● WHAT NEEDS TO BE DONE
Only the lines from the start of the entries through the line with "Task: Open Assets tab in the 9% zoom window" are wanted; please output them exactly.

***** RECORDS TO USE

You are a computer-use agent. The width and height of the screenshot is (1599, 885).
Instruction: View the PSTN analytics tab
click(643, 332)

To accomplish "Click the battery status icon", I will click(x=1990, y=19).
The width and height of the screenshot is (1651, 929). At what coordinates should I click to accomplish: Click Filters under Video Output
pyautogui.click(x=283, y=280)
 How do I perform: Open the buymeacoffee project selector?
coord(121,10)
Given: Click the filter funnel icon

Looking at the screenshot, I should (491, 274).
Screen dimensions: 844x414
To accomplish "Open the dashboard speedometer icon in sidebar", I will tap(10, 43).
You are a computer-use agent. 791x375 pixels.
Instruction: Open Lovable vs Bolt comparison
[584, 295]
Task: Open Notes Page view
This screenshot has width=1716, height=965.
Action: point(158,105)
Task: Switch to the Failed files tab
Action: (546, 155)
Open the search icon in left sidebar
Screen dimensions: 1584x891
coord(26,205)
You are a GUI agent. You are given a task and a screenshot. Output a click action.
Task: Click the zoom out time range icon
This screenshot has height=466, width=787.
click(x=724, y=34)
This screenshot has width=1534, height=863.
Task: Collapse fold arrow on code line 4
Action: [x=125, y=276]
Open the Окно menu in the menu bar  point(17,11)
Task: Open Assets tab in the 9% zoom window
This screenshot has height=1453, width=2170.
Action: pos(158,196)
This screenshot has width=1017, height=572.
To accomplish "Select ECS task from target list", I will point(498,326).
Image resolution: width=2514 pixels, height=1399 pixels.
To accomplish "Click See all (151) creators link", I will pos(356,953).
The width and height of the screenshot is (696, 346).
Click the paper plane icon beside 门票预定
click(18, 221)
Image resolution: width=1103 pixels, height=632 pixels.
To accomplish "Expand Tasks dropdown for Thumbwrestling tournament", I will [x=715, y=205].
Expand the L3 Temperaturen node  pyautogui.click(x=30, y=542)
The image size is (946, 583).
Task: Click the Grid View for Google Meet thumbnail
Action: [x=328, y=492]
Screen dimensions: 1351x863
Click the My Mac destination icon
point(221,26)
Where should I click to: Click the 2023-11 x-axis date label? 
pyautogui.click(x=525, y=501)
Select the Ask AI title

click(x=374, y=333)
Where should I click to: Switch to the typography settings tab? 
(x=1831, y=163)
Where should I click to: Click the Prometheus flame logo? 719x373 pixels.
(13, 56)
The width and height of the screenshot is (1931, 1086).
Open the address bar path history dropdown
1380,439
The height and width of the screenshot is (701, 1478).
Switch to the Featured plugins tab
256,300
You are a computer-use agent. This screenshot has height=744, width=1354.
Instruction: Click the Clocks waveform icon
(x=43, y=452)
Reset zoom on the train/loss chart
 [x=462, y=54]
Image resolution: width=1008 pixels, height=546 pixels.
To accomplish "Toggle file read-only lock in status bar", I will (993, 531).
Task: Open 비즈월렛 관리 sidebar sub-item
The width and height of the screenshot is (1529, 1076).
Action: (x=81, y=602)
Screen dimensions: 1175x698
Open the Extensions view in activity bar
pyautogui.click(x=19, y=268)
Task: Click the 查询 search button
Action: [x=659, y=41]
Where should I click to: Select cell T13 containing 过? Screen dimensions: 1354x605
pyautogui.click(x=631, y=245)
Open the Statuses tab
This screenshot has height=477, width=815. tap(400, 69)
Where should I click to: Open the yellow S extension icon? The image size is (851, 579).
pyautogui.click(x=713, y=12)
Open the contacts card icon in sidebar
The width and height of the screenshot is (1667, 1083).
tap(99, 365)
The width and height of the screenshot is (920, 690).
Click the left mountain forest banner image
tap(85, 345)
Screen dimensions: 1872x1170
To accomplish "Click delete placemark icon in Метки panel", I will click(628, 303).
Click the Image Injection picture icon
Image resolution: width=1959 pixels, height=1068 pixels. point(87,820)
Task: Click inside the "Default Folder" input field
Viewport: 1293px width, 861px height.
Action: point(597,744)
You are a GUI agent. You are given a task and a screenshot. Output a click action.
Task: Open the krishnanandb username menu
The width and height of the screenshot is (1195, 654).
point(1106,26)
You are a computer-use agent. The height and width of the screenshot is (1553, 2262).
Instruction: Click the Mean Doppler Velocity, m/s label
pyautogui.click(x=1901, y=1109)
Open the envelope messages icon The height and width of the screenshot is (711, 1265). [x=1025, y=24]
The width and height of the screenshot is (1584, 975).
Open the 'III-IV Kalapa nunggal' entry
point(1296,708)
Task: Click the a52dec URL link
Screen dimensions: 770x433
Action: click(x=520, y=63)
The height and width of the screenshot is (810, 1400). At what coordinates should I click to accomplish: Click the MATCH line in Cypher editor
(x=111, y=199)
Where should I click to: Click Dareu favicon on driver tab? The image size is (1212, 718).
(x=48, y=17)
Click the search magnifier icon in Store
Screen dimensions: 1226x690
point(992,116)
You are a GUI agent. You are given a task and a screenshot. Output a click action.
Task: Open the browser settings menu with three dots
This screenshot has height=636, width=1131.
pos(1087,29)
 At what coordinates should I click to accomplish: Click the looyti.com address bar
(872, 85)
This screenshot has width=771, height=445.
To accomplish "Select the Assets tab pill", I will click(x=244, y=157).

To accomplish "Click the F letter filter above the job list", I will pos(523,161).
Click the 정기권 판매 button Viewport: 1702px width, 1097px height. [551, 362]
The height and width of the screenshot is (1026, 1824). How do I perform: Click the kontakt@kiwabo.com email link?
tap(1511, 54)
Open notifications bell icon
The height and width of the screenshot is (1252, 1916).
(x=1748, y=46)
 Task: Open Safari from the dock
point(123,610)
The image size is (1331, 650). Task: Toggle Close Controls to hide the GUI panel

**********

● RESPONSE AREA
You are a computer-use agent. The width and height of the screenshot is (1599, 885).
Instruction: View the PSTN analytics tab
click(643, 332)

To accomplish "Click the battery status icon", I will click(x=1990, y=19).
The width and height of the screenshot is (1651, 929). At what coordinates should I click to accomplish: Click Filters under Video Output
pyautogui.click(x=283, y=280)
 How do I perform: Open the buymeacoffee project selector?
coord(121,10)
Given: Click the filter funnel icon

Looking at the screenshot, I should (491, 274).
Screen dimensions: 844x414
To accomplish "Open the dashboard speedometer icon in sidebar", I will tap(10, 43).
You are a computer-use agent. 791x375 pixels.
Instruction: Open Lovable vs Bolt comparison
[584, 295]
Task: Open Notes Page view
This screenshot has width=1716, height=965.
Action: point(158,105)
Task: Switch to the Failed files tab
Action: (546, 155)
Open the search icon in left sidebar
Screen dimensions: 1584x891
coord(26,205)
You are a GUI agent. You are given a task and a screenshot. Output a click action.
Task: Click the zoom out time range icon
This screenshot has height=466, width=787.
click(x=724, y=34)
This screenshot has width=1534, height=863.
Task: Collapse fold arrow on code line 4
Action: [x=125, y=276]
Open the Окно menu in the menu bar  point(17,11)
Task: Open Assets tab in the 9% zoom window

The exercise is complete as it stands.